As our planet rolls through a cloud of cosmic debris, we’re set for a spectacular display as part of the Taurid meteor shower. Fireballs, by the way, is just another word for an especially bright meteor.
What are the Taurids?
The Taurids are an annual meteor shower that peaks in late October and early November, giving them the affectionate nickname of ‘Halloween fireballs’.
They are associated with the comet Encke, and are believed to be caused by the debris of a much larger comet which broke apart thousands of years ago.
The meteors we see in the sky are fragments of that debris burning up as they pass through the Earth’s atmosphere.
Their name comes from the fact that they appear to originate from within the area of sky dominated by the constellation Taurus.
They’re also made up of much larger material than other meteor showers. Where most showers involve grains of dust, the Taurids can be the size of a small pebble.
When’s the best time to see them?
The cloud of debris that causes the shower is one of the biggest in the inner solar system, which gives the Taurids an extended period of activity in the night sky.

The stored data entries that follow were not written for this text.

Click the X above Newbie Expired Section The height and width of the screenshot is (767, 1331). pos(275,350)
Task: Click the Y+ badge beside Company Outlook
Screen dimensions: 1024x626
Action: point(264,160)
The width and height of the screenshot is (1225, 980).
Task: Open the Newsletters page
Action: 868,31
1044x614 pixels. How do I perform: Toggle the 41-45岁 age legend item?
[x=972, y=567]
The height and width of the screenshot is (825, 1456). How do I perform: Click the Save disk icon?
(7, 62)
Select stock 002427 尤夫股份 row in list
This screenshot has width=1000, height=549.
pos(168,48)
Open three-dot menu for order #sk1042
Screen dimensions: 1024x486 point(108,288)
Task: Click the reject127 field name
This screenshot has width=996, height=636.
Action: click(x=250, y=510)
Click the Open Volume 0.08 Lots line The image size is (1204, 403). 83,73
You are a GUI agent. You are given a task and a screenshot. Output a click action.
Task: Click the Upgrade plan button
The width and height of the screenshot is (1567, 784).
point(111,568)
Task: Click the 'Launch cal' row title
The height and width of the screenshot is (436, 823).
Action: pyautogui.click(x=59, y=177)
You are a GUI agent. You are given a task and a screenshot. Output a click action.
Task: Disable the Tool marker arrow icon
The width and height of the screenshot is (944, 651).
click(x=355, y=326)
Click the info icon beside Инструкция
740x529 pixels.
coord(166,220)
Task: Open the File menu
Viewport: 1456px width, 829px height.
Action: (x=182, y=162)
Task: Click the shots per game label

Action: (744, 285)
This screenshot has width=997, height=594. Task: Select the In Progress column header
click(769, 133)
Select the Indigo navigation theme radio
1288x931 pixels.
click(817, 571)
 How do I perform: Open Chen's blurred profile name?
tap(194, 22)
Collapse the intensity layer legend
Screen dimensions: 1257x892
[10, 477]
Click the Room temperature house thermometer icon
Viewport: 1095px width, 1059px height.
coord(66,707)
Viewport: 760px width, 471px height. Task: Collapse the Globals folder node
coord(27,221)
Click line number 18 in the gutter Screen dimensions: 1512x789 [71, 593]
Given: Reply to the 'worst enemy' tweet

The shower has actually been visible since around October 20, and is set to continue to be seen until roughly December 10. But it will be at its most active peak this weekend, across the evenings of November 11 – 12, so that’s your best chance to catch a glimpse.
How regular will the meteors be?
When it comes to the regularity of the Taurid meteor shower, they pale in comparison to their much more active cousins like the Geminids or Perseids (which can produce 100 meteors per hour).
The Taurids can only boast five meteors per hour at their peak, but there are rewards in store for stargazers willing to put in the time to spot one.
The Taurids enter the atmosphere slower than during other meteor showers, and they tend to be made of larger particles, which means they can create impressively bright fireballs in the sky.
Fear not. Though large fireballs have been reported around the time of the Taurid meteor shower in the past, they are nothing more than small chunks of rock burning up miles above our heads, at a speed of about 130,000 mph.
What do I need to see them?
Meteor showers are typically visible with the naked eye, and so no special equipment is needed to view the celestial spectacle.
The Taurids are even brighter than most, so you should have no trouble at all picking them out as they streak across the sky.
Of course, whether Britain will be subject to clear skies is another matter: the current forecast is for unsettled and rainy weather across the weekend.